King was born at Harbledown, near Canterbury in Kent in 1850, the son of John and Elizabeth King (née Webb). His father was a butler at Hall Place in the village and had played cricket for the village team in the 1840s. King also played for the village, and for Canterbury Citizens, where he played alongside his brother George, and St Lawrence.

The only first-class match King played in was a June 1871 fixture for Kent against Sussex at the Royal Brunswick Ground in Hove.

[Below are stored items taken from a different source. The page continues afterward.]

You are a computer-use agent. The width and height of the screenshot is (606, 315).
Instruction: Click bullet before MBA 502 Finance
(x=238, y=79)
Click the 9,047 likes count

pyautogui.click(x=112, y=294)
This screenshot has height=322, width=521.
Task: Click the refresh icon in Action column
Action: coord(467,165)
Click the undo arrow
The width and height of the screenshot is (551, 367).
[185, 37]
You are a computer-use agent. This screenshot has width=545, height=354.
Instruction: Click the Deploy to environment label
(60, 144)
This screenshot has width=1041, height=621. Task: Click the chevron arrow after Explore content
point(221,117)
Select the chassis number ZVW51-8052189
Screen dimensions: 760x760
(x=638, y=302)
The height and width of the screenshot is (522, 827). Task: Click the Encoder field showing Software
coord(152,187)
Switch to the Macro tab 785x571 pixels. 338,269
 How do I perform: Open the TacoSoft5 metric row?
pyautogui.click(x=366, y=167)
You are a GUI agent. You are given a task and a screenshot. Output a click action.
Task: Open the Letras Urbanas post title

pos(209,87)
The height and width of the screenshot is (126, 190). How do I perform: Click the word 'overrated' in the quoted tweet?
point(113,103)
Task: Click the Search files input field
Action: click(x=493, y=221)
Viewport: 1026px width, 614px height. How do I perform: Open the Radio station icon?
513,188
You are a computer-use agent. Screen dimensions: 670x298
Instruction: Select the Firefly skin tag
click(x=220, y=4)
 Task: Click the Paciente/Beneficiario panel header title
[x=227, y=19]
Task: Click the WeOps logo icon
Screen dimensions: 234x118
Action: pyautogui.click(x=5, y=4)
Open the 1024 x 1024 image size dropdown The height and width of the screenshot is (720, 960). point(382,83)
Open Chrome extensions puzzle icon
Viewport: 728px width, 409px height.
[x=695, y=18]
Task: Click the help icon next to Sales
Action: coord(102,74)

In a one-sided match which Sussex won easily, he opened the batting and scored a total of 11 runs, with a highest score of six made in the second innings and did not take a wicket when he bowled. He is known to have played one match for Gentlemen of Kent earlier in the same year.

King married Mary Clinch at Lenham in 1875. He studied agriculture and ran a farm at Coldred during the 1880s before moving to live at Hernhill. He died at the West London Hospital in Hammersmith in 1893 aged 42.

==Bibliography==
- Carlaw, Derek (2020). "Kent County Cricketers, A to Z: Part One (1806–1914)"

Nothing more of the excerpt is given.